Not to say that Joseph Kahn’s featuring-literally-everyone action-adventure spectacle isn’t good, but the praise seems a little bit misguided. Ignoring for a second its reliance on questionably chauvinistic Hollywood tropes, the simple critical reality is that Bad Blood is kind of dumb. The choreography isn’t particularly stunning, the action isn’t particularly exciting; it’s just kind of pointless and silly and all-too-typical. It’s a Joseph Kahn music video.

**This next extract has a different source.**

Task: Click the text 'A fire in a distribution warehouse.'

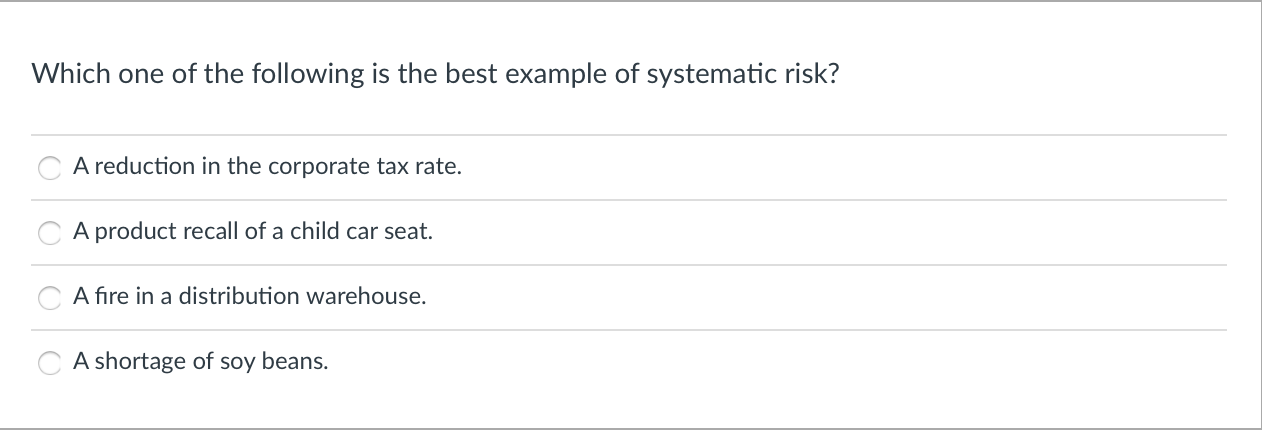Action: [250, 297]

But all of this is beside the point, because the pleasure I get from watching ‘Bad Blood’ comes from my ability to recognize the laundry list of models and actresses and Kendrick Lamars who Taylor has convinced to indulge her in this silly venture. Not so much an experiment in bad-ass feminism as an expression of exuberant BFF-core, Bad Blood plays more than anything else like a bunch of teenage girls at a slumber party trying their hand at Quentin Tarantino. The takeaway, after all, isn’t the stunts (they’re not very impressive) or the movie allusions (they’re not very clever). Bad Blood functions almost entirely on the basis of its credits. It’s a product of the Kanye West school of collaboration: not so much about the artistic abilities of your collaborators as the fact that they have names.
The result, bizarrely, is one of Taylor’s most personal videos yet. This seems like an odd description for a highly stylized video by a singer who up until very recently has been almost pathologically determined to prove how Normal she is. But the fact remains that all I really experience when I watch Bad Blood is its overwhelming BFF presence. This isn’t an action movie: it’s a bunch of famous people who are supposedly friends, pretending to make an action movie because making action movies is fun and their queen bee friend told them to do it.
Deadspin’s Puja Patel, in an article criticizing Bad Blood’s initial feminist praise, wrote: “Why has Taylor decided to parade this carefully selected group of 18 women through a four-minute video with basically no plot-line other than to play-fight each other? Because she wants us to know that she can”. She’s right, and it’s easy to read this as assertive personal branding. But I don’t think it’s power move in the way that hiring Wilson Phillips to sing back-up vocals is a power move. It’s a display of the supposed intimacy of Taylor’s friendships. Lena Dunham, Selena Gomez, and Karlie Kloss all show up because they supposedly want to be here, the same way that every rapper in New York shows up for a Puff Daddy video. Taylor’s PR game for the past year has taken that hip hop mentality to the manicured Tumblr extreme: her long list of BFFs are there to prove that she’s not, in fact, insane.
In that sense, Bad Blood is sort of heartwarming to watch, even if I find it increasingly difficult to suspend my disbelief in regard to the reality of Selena Gomez and Taylor ever having had a real conversation. It’s great to see Taylor forming positive relationships with other women, passing irl Bechdel tests on the daily and collaborating on inanely quotidian levels that any real person could hypothetically relate to.
It’s probably all just PR, but at least it’s good PR. It’s the constant puffs of collaborative autonomy that make Bad Blood work. I don’t care who’s sexy or who’s doing something cool: I’m only scrambling to figure out who they are and what relationship with Taylor is like. My thoughts are less on what’s on the screen and more focused on how much fun this video must have been to make. It’s hard to watch Bad Blood with any degree of celebrity knowledge and not think about everyone in it being an actual human.
This, I think, is an unquestionably good thing. It’s good to be reminded that people are actually people. It’s good to be reminded that celebrities sometimes engage in real relationships. And its good to be reminded that women can hang out together and do stupid, fun things. That, I guess, is its own sort of feminism in action. Or at least its good feminist fiction and, in the world of celebrity branding, good fiction is the best thing you’re going to get.